In one embodiment, the gate driving circuit further includes a pull-up control module 100, and the pull-up control module 100 is connected to the pull-up node Q for controlling a potential of the pull-up node Q.

In one embodiment, the pull-up control module 100 includes a sixth transistor T16 and a seventh transistor T17, one of a source/drain of the sixth transistor T16 is connected to a high potential line, and a gate of the sixth transistor T16 is connected to the first driving line; one of the source/drain of the seventh transistor T17 is connected to the other of the source/drain of the sixth transistor T16, the other of the source/drain of the seventh transistor T17 is connected to the pull-up node Q, and the gate of the seventh transistor T17 is connected to the gate of the sixth transistor T16.

When the first drive signal G1 is at the high potential, the sixth transistor T16 and the seventh transistor T17 are simultaneously turned on, and the potential of the pull-up node Q is also at the high potential.

The gate of the sixth transistor T16, the gate of the seventh transistor T17, the gate of the second transistor T45, and the gate of the third transistor T46 may share the same first driving line, so that the number of signal lines required by the gate driving circuit may be reduced, which is beneficial to further reducing the frame space.

In one embodiment, the pull-up control module 100 further includes an eighth transistor T13, a ninth transistor T15, a tenth transistor T14, a first capacitor C1, an eleventh transistor T11, and a twelfth transistor T12, one of source/drain of the eighth transistor T13 is connected to the input terminal of the pull-up module 200, the high potential line, and a gate of the eighth transistor T13 is connected to the pull-up node Q, the control terminal of the pull-up module 200; one of source/drain electrodes of the ninth transistor T15 is connected to the pull-up node Q, the other of the source/drain electrodes of the ninth transistor T15 is connected to the other of the source/drain electrodes of the eighth transistor T13, and a gate electrode of the ninth transistor T15 is connected to a second driving line; one of source/drain of the tenth transistor T14 is connected to the other of source/drain of the ninth transistor T15, the other of source/drain of the tenth transistor T14 is connected to the first low potential line, and the gate of the tenth transistor T14 is connected to the gate of the ninth transistor T15; one end of the first capacitor C1 is connected to the pull-up node Q, and the other end of the first capacitor C1 is connected to the output end of the pull-up module 200 and the output end of the pull-down module 400; one of source/drain of the eleventh transistor T11 is connected to the pull-up node Q, the other of source/drain of the eleventh transistor T11 is connected to the other of source/drain of the eighth transistor T13, and the gate of the eleventh transistor T11 is connected to the pull-down node QB; one of the source/drain electrodes of the twelfth transistor T12 is connected to the other of the source/drain electrode of the eleventh transistor T11, the other of the source/drain electrode of the twelfth transistor T12 is connected to the first low potential line, and the gate electrode of the twelfth transistor T12 is connected to the gate electrode of the eleventh transistor T11.

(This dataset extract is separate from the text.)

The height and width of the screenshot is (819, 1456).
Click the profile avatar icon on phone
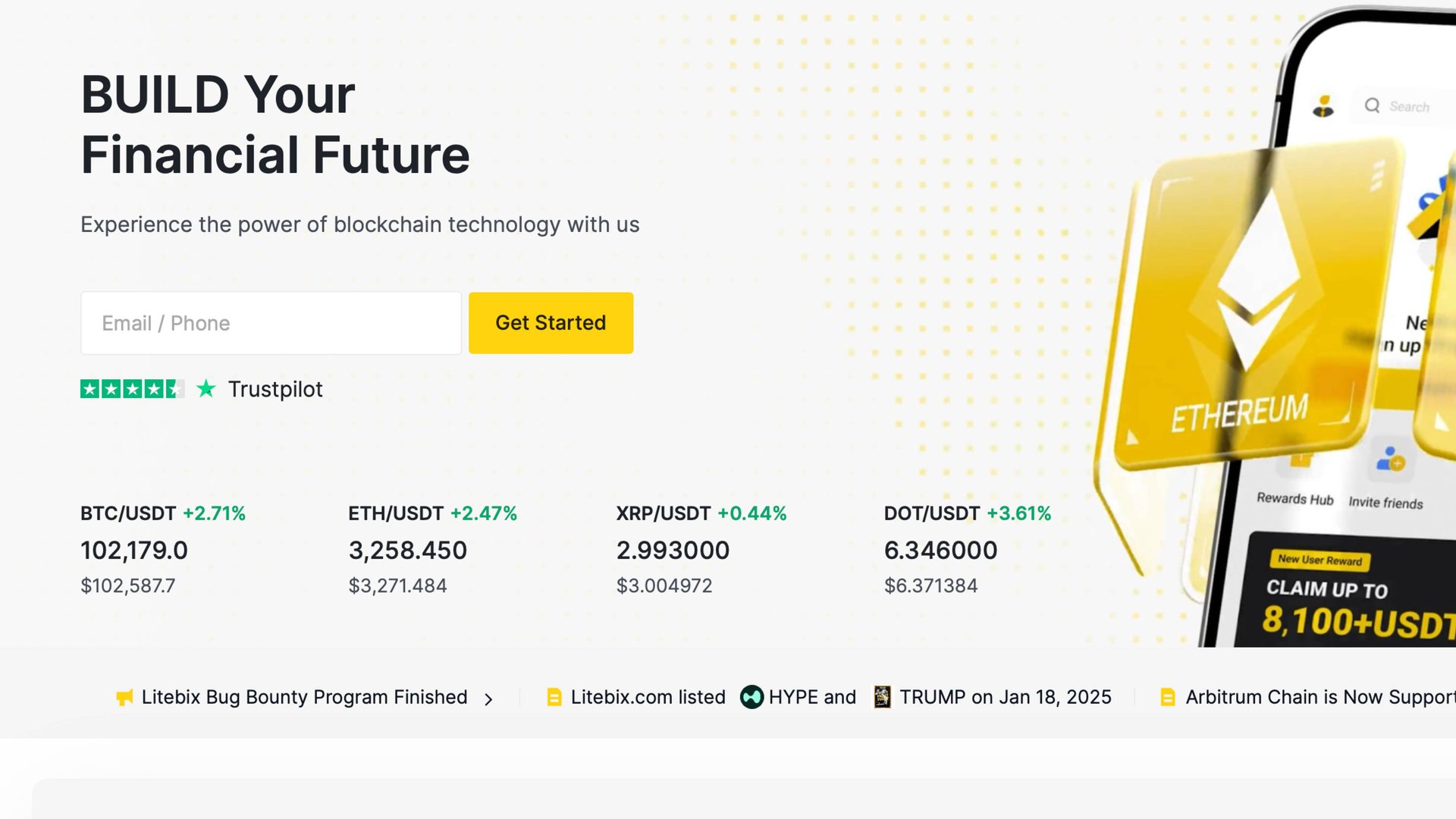pos(1323,106)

Wherein, the other of the source/drain of the eighth transistor T13 may serve as the second node N1.

It should be noted that the other of the source/drain of the tenth transistor T14 may share the same first low potential line as the other of the source/drain of the fifth transistor T44, the other of the source/drain of the twelfth transistor T12, and the other of the source/drain of the third transistor T46, so that the number of signal lines required for the gate driving circuit can be reduced, which is advantageous to further reduce the frame space.

In one embodiment, the gate driving circuit further includes a pull-down control module 300, and the pull-down control module 300 is connected to the pull-down node QB and the pull-up control module 100 for controlling the potential of the pull-down node QB.

In one embodiment, the pull-down control module 300 includes a thirteenth transistor T47, a second capacitor C2, and a fourteenth transistor T41, one of a source/drain of the thirteenth transistor T47 is connected to the second driving line, and a gate of the thirteenth transistor T47 is connected to the stage transmission line; one end of the second capacitor C2 is connected to the other of the source/drain of the thirteenth transistor T47; one of a source/drain of the fourteenth transistor T41 is connected to the other end of the second capacitor C2 and the high potential line, a gate of the fourteenth transistor T41 is connected to the other of the source/drain of the thirteenth transistor T47, the other of the source/drain of the fourteenth transistor T41 is connected to the pull-down node QB and the control terminal of the pull-down module 400, and an input terminal of the pull-down module 400 is connected to the first low potential line or the second low potential line.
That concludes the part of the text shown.